### Aim of the exercise
Which lines of the material hold the word "with"? Copy each one.

### Supplied records
____________________
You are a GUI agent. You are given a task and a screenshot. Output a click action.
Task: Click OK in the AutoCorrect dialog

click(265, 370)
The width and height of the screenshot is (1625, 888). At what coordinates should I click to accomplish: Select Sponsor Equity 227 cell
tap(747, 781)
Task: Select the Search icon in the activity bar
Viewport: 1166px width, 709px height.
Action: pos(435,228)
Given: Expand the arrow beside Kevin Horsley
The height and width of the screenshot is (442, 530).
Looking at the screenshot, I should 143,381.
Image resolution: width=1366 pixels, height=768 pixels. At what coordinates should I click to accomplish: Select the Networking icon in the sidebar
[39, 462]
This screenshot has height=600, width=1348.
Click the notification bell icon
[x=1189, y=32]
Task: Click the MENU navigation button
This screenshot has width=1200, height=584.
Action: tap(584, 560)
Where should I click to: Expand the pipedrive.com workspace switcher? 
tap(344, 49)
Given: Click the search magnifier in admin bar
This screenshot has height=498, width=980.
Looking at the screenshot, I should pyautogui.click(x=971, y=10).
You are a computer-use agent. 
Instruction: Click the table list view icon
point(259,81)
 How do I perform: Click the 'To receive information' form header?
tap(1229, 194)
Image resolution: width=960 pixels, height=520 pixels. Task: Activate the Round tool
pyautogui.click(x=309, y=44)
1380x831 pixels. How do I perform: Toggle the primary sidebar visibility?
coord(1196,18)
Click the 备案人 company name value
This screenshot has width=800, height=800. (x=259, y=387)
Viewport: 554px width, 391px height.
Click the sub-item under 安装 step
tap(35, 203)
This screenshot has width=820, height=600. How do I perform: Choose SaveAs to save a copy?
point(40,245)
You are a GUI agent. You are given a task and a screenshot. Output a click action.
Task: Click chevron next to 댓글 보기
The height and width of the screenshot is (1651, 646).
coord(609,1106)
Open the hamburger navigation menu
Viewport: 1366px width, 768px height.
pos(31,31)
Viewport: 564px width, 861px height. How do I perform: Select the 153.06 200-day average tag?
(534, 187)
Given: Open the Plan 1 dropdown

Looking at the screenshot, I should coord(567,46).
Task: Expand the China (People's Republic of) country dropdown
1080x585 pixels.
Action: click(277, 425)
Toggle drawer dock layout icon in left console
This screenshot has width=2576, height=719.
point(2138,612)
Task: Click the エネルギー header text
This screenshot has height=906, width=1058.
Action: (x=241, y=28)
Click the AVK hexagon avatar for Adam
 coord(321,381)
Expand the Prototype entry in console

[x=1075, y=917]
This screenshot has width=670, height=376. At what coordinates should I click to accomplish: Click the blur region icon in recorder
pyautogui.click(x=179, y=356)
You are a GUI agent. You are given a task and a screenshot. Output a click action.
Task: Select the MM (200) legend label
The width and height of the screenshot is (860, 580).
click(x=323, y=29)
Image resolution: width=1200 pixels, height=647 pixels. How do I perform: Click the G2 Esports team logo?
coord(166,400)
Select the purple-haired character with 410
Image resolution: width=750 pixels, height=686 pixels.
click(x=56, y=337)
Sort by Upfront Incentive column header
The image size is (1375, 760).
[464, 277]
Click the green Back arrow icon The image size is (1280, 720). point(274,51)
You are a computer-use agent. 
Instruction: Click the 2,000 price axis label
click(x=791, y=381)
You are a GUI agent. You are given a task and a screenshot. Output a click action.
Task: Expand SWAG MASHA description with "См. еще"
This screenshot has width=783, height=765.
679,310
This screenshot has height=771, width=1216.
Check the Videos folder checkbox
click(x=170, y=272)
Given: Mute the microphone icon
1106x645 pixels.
____________________
### Answer below
Select the purple-haired character with 410
Task: Expand SWAG MASHA description with "См. еще"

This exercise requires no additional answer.